## [Actions to take]
A) Repeat the passage of the specialty finance outreach page starting at "See How It Works" and ending at "most of them.", word for word.
B) Reproduce the entries starting at the line that contains "Click the AdventureWorks2014 database icon" and ending at the line that contains "Looking at the screenshot, I should pos(693,227).", keeping every line unchanged.

## [Extract to read]

____________

Your specialty finance firm prices risk precisely. Your pipeline prices it by referral.

ROI Wire runs Email Correspondence and Direct Mail to asset-based lenders, factors, MCA funds, and mezzanine shops that need deals, not introductions. We reach principals who do not attend the same conferences you do.

See How It Works

Specialty finance firms move capital into places conventional banks will not go. Your deal flow comes from brokers, bankers, and the occasional referral. That flow has a ceiling. ROI Wire builds the correspondence that reaches CFOs, treasurers, and business owners directly, before they have spoken to a bank that will turn them down.

The Referral Ceiling Is Structural, Not Temporary

A broker who sends you two deals a quarter is not holding out on you. They are serving every lender they know, and their network is fixed. The same is true of the commercial bankers who call when a prospect fails a covenant, and the accountants who mention you in passing. Each source has a natural limit, and your firm has already found most of them.

What remains are the companies that do not know specialty finance exists as an option. They have been declined by three banks. They assume their only path is equity dilution or personal guarantee. They are not searching for "asset-based lending" because they do not know the term. They need a letter that names their situation precisely and offers the conversation they did not think was available.

This is the gap correspondence fills. It does not replace your referral relationships. It builds a parallel channel of originated opportunities.

Who the Correspondence Reaches

The buyers vary by your sub-specialty, but they share a profile: a principal or CFO at a company with assets, cash flow, or equipment value that a conventional lender cannot underwrite flexibly enough.

For asset-based lending and invoice factoring, the target is the CFO or treasurer at a growing manufacturer, distributor, or staffing firm whose receivables have outgrown their line of credit. For equipment financing, it is the owner or fleet manager at a construction, transportation, or healthcare company facing a capital decision between purchase, lease, and doing without. For hard money lending, it is the real estate investor or developer with a time-sensitive acquisition or a bridge need that institutional lenders will not touch on their timeline. For merchant cash advance and revenue-based financing, it is the owner of a retail, restaurant, or SaaS business with strong card volume or recurring revenue but thin collateral.

For mezzanine financing and litigation finance, the audience shifts to private equity sponsors and general counsel, respectively, but the principle holds: a decision-maker with a capital need that does not map cleanly to a standard product.

In every case, the correspondence reaches a named individual with a specific role, not a department or a generic inbox.

Email Correspondence and Direct Mail, With Phone Follow-Up

ROI Wire writes two kinds of correspondence for specialty finance firms.

____________

[Extracted data entries]
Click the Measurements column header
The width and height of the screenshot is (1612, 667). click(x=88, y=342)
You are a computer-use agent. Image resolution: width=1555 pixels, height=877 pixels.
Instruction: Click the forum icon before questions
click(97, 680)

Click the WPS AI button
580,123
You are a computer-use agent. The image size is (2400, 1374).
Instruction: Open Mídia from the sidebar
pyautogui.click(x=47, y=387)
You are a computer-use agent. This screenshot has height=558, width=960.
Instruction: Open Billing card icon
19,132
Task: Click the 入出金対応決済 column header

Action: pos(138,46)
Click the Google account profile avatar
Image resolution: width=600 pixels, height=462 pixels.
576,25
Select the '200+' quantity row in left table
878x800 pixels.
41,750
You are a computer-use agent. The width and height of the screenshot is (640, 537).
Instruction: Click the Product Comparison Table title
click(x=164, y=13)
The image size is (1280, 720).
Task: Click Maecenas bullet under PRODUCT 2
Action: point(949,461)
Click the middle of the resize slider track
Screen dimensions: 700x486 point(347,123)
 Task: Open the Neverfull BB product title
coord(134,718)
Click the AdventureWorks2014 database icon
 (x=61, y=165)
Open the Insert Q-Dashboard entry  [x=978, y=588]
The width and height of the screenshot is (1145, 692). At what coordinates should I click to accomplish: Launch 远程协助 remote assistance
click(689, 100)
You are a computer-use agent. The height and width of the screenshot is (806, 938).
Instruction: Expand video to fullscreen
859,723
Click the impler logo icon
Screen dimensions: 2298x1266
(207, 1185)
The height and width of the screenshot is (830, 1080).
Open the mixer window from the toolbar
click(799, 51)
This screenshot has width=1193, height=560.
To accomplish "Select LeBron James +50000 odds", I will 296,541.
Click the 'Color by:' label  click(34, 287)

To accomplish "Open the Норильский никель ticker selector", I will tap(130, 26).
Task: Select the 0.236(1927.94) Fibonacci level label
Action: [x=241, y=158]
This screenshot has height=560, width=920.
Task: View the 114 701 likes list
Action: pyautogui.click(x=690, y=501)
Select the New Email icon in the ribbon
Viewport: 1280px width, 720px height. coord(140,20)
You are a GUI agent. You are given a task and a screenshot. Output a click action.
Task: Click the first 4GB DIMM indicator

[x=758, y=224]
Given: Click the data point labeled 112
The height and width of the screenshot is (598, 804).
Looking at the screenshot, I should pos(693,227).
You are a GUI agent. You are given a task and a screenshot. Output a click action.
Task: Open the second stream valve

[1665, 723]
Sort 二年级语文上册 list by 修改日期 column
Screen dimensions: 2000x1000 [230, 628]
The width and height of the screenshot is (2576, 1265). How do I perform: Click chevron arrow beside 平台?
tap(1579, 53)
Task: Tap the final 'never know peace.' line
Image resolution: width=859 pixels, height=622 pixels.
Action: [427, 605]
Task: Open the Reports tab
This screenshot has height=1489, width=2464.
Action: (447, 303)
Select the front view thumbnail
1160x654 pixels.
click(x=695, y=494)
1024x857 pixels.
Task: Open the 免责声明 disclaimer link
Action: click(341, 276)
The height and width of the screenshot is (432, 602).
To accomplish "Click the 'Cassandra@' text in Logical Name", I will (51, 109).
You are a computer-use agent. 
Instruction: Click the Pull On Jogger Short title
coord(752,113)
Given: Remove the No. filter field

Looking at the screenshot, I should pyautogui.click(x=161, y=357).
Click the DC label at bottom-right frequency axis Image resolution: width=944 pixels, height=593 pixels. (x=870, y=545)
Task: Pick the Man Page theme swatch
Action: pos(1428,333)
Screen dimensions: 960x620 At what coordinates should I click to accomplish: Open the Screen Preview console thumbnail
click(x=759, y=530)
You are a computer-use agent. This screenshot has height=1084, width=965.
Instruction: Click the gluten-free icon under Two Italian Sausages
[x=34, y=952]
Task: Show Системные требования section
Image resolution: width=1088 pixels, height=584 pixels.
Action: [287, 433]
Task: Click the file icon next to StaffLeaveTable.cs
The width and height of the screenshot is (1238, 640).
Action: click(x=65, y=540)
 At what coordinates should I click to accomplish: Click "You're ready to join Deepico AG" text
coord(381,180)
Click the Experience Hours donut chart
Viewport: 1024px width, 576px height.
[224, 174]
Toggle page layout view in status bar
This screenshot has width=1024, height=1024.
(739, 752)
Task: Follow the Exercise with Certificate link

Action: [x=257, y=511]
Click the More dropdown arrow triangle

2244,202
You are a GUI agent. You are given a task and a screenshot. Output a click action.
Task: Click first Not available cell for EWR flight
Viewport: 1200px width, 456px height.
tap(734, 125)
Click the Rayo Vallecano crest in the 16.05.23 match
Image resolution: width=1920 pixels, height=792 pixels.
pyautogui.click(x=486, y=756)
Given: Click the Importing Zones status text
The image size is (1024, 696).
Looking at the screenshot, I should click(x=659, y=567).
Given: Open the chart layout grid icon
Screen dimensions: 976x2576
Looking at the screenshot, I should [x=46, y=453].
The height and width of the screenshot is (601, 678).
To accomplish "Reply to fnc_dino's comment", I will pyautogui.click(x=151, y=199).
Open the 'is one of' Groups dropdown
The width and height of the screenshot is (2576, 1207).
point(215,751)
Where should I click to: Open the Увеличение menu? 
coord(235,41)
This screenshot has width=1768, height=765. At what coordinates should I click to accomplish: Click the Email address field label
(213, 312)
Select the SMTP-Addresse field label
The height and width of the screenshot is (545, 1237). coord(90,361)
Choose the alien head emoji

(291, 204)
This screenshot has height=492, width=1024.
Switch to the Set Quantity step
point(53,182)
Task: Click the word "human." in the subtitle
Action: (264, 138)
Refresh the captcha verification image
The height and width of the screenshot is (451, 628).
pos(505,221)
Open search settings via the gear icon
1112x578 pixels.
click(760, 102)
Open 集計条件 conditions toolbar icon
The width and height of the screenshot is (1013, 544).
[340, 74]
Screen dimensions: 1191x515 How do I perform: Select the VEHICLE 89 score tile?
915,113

____________

## [Answers given]
A)
See How It Works

Specialty finance firms move capital into places conventional banks will not go. Your deal flow comes from brokers, bankers, and the occasional referral. That flow has a ceiling. ROI Wire builds the correspondence that reaches CFOs, treasurers, and business owners directly, before they have spoken to a bank that will turn them down.

The Referral Ceiling Is Structural, Not Temporary

A broker who sends you two deals a quarter is not holding out on you. They are serving every lender they know, and their network is fixed. The same is true of the commercial bankers who call when a prospect fails a covenant, and the accountants who mention you in passing. Each source has a natural limit, and your firm has already found most of them.

B)
Click the AdventureWorks2014 database icon
 (x=61, y=165)
Open the Insert Q-Dashboard entry  [x=978, y=588]
The width and height of the screenshot is (1145, 692). At what coordinates should I click to accomplish: Launch 远程协助 remote assistance
click(689, 100)
You are a computer-use agent. The height and width of the screenshot is (806, 938).
Instruction: Expand video to fullscreen
859,723
Click the impler logo icon
Screen dimensions: 2298x1266
(207, 1185)
The height and width of the screenshot is (830, 1080).
Open the mixer window from the toolbar
click(799, 51)
This screenshot has width=1193, height=560.
To accomplish "Select LeBron James +50000 odds", I will 296,541.
Click the 'Color by:' label  click(34, 287)

To accomplish "Open the Норильский никель ticker selector", I will tap(130, 26).
Task: Select the 0.236(1927.94) Fibonacci level label
Action: [x=241, y=158]
This screenshot has height=560, width=920.
Task: View the 114 701 likes list
Action: pyautogui.click(x=690, y=501)
Select the New Email icon in the ribbon
Viewport: 1280px width, 720px height. coord(140,20)
You are a GUI agent. You are given a task and a screenshot. Output a click action.
Task: Click the first 4GB DIMM indicator

[x=758, y=224]
Given: Click the data point labeled 112
The height and width of the screenshot is (598, 804).
Looking at the screenshot, I should pos(693,227).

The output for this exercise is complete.